As for how to solve the problem at hand, I'm beginning to wonder if there's a typo here, as the answer seems to depend on the vertices of the triangles. As an example, let $A = (0,0)\, \: B = (1,0), \: C = \left(\frac{1}{2}, \frac{\sqrt{3}}{2}\right)$. In order for P to divide BC in the required ratio, it must be located at $P = \left(\frac{2}{3}, \frac{1}{\sqrt{3}}\right)$, such that $\overline{BP} = \frac{2}{3}$, and $\overline{PC} = \frac{1}{3}$. From this, we can see that to make Q the midpoint of BP, it must be at $Q = \left(\frac{5}{6}, \frac{1}{2\sqrt{3}}\right)$.

Then using the formula for area of a triangle given three vertices, we can see that the area of $\triangle ABC$ is $\frac{\sqrt{3}}{2}$, and the area of $\triangle ABQ$ is $\frac{1}{4\sqrt{3}}$, meaning the areas are in the ratio 1:6.

On the other hand, let $A = (0,0)\, \: B = (2,0), \: C = (1, \sqrt{3})$. In order for P to divide BC in the required ratio, it must be located at $P = \left(\frac{4}{3}, \frac{2}{\sqrt{3}}\right)$, such that $\overline{BP} = \frac{4}{3}$, and $\overline{PC} = \frac{2}{3}$. From this, we can see that to make Q the midpoint of BP, it must be at $Q = \left(\frac{5}{3}, \frac{1}{\sqrt{3}}\right)$.

Then using the formula for area of a triangle given three vertices, we can see that the area of $\triangle ABC$ is $\sqrt{3}$, and the area of $\triangle ABQ$ is $\frac{1}{\sqrt{3}}$, meaning the areas are in the ratio 1:3.

By changing the location of the vertices, but keeping all of the required ratios in tact, we've changed the ratio of the areas of the triangles. Therefore, I conclude that something's off about the problem.

 

[Dr.Peterson]

ksdhart2 must have miscalculated something. If you think of BC as the base, then ABC and ABQ have the same altitude and bases in a known ratio. That determines the ratio of the areas.

 

[ksdhart2]

ksdhart2 must have miscalculated something...

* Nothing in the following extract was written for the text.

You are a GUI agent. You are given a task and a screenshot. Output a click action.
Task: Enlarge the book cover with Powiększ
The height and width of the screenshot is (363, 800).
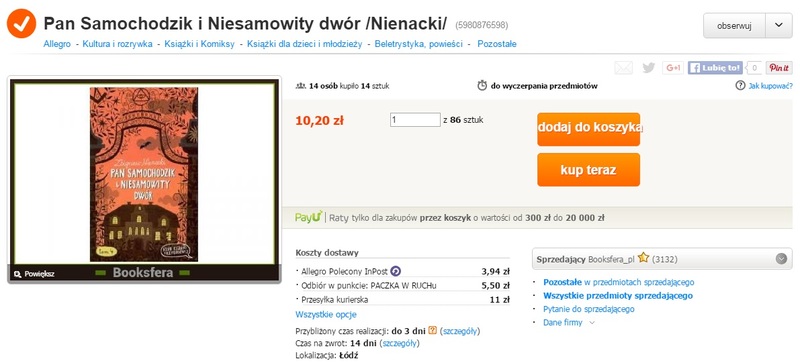[34, 274]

That's entirely possible. I made sure that the points $P$ and $Q$ were chosen so they respected the given ratios... The only thing I can think of is that, by choosing my vertices like I did, I inadvertently assumed $\triangle ABC$ is equilateral. When I have a bit more time later today, I'll try again with a scalene and/or isoceles triangle and see if that changes things.

 

[Dr.Peterson]

Looking closely at your work, I see a couple errors. First, you made the ratio BP : PC = 2 : 1 instead of 1 : 2; second, you missed a division by 2 in the area calculation for ABC, which should be sqrt(3)/4, not sqrt(3)/2. The ratio therefore is really 1:3. Your calculations are correct for the second triangle, making it also 1:3.

The second triangle has all dimensions doubled from the first, so all areas are 4 times the first, and the ratio is really the same, since the figures are similar.

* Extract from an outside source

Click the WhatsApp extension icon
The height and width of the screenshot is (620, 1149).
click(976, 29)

It's not that anything doesn't work in the equilateral case. If you had put BC on the x-axis, everything would have been easier to calculate; in fact, you could have chosen A as an arbitrary point and shown the correct conclusion.

 

[ksdhart2]

D'oh! Well, still, it's good to know I was at least mostly on the right track about how to solve the problem, even if I did mess up along the way. Good thing someone else is here to set me straight so that students get good advice instead

 

[Yuvraj Singh]

If two triangles have a common vertex ( here it is vertex B ) and are based on a same straight line ( here it is BC ), then the area will be in the ratio of the length of their bases. ( Because both the triangles will have same altitude and area of triangle is (1/2) X base X height )
Answer will be 1 : 6 then.

Thanks for the help Dr. Peterson and ksdhart2

 

[Dr.Peterson]

If two triangles have a common vertex ( here it is vertex B ) and are based on a same straight line ( here it is BC ), then the area will be in the ratio of the length of their bases. ( Because both the triangles will have same altitude and area of triangle is (1/2) X base X height )
Answer will be 1 : 6 then.

Good reasoning. Often the solution is a matter of looking at a figure from the right perspective, such as making a wise choice of "base".

Good thing someone else is here to set me straight so that students get good advice instead

I often think the same thing. I'm also glad there are others who know the things I've forgotten or never learned.